SUPPLIED RECORDS:
----
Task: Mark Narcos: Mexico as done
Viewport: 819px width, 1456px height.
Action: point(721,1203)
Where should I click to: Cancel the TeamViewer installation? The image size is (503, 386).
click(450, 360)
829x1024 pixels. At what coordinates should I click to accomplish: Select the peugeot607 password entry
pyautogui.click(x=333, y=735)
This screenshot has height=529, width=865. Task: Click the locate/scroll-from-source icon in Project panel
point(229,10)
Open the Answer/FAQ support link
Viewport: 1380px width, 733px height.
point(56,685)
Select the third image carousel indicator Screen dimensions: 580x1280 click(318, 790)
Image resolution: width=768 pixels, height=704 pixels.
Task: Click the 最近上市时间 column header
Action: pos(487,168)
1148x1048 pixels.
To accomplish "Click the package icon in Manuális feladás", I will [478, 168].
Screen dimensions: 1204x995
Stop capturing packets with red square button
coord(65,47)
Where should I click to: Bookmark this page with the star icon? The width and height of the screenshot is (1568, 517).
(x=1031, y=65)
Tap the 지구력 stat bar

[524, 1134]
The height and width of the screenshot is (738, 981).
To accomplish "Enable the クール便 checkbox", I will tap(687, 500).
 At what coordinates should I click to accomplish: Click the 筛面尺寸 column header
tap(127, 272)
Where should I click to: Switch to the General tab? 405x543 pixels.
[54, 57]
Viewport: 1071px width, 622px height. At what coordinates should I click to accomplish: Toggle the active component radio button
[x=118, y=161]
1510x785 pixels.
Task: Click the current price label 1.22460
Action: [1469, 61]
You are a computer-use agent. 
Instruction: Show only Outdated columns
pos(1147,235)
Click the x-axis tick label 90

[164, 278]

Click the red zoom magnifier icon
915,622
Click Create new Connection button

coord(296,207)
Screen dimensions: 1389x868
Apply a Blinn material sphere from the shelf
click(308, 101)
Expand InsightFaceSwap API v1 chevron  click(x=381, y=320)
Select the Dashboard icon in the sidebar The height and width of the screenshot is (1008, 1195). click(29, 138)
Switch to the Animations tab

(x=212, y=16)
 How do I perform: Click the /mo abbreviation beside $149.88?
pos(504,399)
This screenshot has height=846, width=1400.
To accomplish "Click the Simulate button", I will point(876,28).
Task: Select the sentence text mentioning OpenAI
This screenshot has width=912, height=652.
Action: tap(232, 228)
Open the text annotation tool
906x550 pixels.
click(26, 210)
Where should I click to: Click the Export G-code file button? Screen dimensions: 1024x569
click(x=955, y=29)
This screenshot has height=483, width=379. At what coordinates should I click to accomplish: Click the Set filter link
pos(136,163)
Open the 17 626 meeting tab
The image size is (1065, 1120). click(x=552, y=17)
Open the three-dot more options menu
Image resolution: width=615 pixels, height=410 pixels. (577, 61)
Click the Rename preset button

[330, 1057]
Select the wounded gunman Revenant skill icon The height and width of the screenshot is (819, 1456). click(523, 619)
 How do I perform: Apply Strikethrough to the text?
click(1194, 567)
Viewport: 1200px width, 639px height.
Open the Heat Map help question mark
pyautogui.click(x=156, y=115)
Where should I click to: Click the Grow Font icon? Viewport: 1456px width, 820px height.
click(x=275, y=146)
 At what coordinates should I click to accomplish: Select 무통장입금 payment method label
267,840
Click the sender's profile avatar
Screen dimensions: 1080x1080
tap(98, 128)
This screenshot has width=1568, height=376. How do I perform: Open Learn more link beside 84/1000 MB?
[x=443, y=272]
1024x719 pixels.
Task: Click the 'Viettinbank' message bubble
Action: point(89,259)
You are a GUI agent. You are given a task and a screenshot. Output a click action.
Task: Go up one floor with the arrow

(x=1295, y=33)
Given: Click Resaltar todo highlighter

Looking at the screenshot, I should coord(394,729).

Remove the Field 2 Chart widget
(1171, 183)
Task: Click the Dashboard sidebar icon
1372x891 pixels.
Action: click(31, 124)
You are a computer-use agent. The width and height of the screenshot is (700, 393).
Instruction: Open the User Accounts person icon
----
EXERCISE DETAILS:
Arrange the material from the line with "Expand InsightFaceSwap API" to the line with "The image size is (1065, 1120)." as a Markdown table with the columns Index and Entry, giving each non-blank line its own numbered row.

TASK RESPONSE:
| Index | Entry |
|---|---|
| 1 | Expand InsightFaceSwap API v1 chevron  click(x=381, y=320) |
| 2 | Select the Dashboard icon in the sidebar The height and width of the screenshot is (1008, 1195). click(29, 138) |
| 3 | Switch to the Animations tab |
| 4 | (x=212, y=16) |
| 5 |  How do I perform: Click the /mo abbreviation beside $149.88? |
| 6 | pos(504,399) |
| 7 | This screenshot has height=846, width=1400. |
| 8 | To accomplish "Click the Simulate button", I will point(876,28). |
| 9 | Task: Select the sentence text mentioning OpenAI |
| 10 | This screenshot has width=912, height=652. |
| 11 | Action: tap(232, 228) |
| 12 | Open the text annotation tool |
| 13 | 906x550 pixels. |
| 14 | click(26, 210) |
| 15 | Where should I click to: Click the Export G-code file button? Screen dimensions: 1024x569 |
| 16 | click(x=955, y=29) |
| 17 | This screenshot has height=483, width=379. At what coordinates should I click to accomplish: Click the Set filter link |
| 18 | pos(136,163) |
| 19 | Open the 17 626 meeting tab |
| 20 | The image size is (1065, 1120). click(x=552, y=17) |